Generation of recombinant VEGF expression plasmids

Sequences encoding the VEGFA165 or VEGFA165b open reading frames and 205 nucleotides of the 3′ UTR were synthesised and inserted into pcDNA3.1(+)(Thermo Fisher) at the HindIII/EcoRI restriction sites (see Supplementary Dataset 4). The plasmid DNA was purified from transformed bacteria (E. coli K12 DH10B™ T1R) and concentration determined by UV spectroscopy. The final construct was verified by Sanger sequencing, confirming 100% sequence congruence within the insertion sites.

Cell culture and RNA extraction

HEK293 cells were cultured in DMEM (Thermo Fisher) supplemented with 10% fetal calf serum (FCS) and 100 μg/ml PrimocinTM (InvivoGen). Transfections were performed with 1 μg plasmid using lipofectamine 3000 (Thermo Fisher) and following the manufacturer’s instructions for a 12 well plate. RNA extractions were performed after 24 hours using a miRCURY RNA Isolation Kit (Exiqon) and following the manufacturer’s instructions.

RT-PCR and NGS

Total human RNA (FirstChoice Human Total RNA Survey Panel, Life Technologies) (1 µg) or RNA from HEK293 cells was reverse transcribed at 50 °C using an oligonucleotide (TTCAGGTTTCTGGATTAAGGAC) specific for VEGFA exon 8 (Fig. 4) and Superscript III (Life Technologies). PCR was performed with primers spanning the exon7-8 splice junction (VEGFA_ex7_For1 CAAGATCCGCAGACGTGTAA; VEGFA_ex8_Rev TCTGTCGATGGTGATGGTGT) or within exons 4 and 5 of VEGFA165 and VEGFA165b (VEGF_universal_For TGCGGATCAAACCTCACCAA; VEGF_universal_Rev GGCCCACAGGGATTTTCTTG). PCR amplification was performed using Platinum PCR SuperMix High Fidelity Taq (Life Technologies) with an initial denaturation at 95 °C for 3 min, followed by 40 cycles of 95 °C for 30 s, 55 °C for 30 s and 68 °C for 1 min. Amplicon size was verified by gel electrophoresis on a 2% agarose gel.

Libraries were prepared from PCR products using the Ion Plus fragment library kit (Life Technologies) following the manufacturer’s instructions (MAN0006846) version A.0 with slight modifications. Pooling was not performed until after the libraries were barcoded using the Ion express barcode adaptor kit (Life Technologies). All purification steps were performed using Agencourt AMPure XP Reagent (Beckman Coulter) as indicated in the protocol.

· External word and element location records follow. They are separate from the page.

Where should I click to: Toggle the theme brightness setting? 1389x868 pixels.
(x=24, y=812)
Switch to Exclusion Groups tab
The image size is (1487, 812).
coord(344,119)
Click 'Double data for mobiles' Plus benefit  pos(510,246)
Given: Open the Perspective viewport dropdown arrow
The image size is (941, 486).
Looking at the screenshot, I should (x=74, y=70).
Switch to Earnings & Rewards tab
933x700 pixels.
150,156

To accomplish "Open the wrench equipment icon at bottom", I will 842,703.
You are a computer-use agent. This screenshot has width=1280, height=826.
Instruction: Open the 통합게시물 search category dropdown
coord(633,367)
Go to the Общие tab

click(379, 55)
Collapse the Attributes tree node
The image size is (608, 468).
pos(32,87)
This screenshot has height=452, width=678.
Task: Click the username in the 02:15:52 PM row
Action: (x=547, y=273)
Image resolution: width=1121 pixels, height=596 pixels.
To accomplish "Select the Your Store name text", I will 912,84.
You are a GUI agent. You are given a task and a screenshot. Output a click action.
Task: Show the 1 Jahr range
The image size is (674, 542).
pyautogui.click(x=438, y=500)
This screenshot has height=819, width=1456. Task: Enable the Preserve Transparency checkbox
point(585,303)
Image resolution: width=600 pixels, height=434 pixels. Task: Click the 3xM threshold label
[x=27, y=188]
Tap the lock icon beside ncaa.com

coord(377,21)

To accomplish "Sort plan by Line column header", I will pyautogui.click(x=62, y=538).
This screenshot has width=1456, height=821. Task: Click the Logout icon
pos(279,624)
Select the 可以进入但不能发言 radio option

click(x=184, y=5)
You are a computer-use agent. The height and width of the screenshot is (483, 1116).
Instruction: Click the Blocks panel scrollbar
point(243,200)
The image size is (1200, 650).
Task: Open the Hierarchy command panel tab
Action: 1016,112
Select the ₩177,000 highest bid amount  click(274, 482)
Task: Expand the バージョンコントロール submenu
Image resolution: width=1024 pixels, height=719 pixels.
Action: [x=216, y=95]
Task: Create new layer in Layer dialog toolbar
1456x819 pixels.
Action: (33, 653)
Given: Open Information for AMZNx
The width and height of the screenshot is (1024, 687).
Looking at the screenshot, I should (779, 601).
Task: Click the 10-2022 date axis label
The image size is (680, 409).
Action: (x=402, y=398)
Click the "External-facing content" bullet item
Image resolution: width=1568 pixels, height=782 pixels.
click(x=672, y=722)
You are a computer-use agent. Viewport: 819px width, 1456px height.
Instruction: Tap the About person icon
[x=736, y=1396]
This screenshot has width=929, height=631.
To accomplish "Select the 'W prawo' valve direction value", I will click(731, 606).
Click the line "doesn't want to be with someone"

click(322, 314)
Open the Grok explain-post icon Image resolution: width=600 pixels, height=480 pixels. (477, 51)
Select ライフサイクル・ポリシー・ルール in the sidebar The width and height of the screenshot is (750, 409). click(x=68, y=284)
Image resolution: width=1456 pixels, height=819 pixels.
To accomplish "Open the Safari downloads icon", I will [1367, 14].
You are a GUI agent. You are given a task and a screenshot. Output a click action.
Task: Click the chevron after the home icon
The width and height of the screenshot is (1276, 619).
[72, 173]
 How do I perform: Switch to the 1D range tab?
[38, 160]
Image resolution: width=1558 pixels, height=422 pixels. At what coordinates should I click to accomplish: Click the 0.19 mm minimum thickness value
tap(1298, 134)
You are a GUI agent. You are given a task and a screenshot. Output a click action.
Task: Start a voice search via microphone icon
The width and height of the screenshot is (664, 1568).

Libraries were quantified using the PerfeCTa NGS Quantification Kit for Ion Torrent libraries (Quanta Biosciences). Template preparation was performed on the OneTouch 2 system (Life Technologies) using the Ion PGM Template OT2 200 Kit and protocol version A.0 as recommended by the manufacturer’s instructions (Life Technologies). Sequencing was performed on Ion Torrent PGM (Life Technologies) using the Ion PGM HI-Q Sequencing kit and an Ion 314 Chip Kit V2, following the manufacturer’s instructions (version B.0).

TruSeq stranded mRNA-seq libraries were prepared from total RNA by Edinburgh Genomics, The University of Edinburgh and sequenced on a MiSeq (v2 100PE).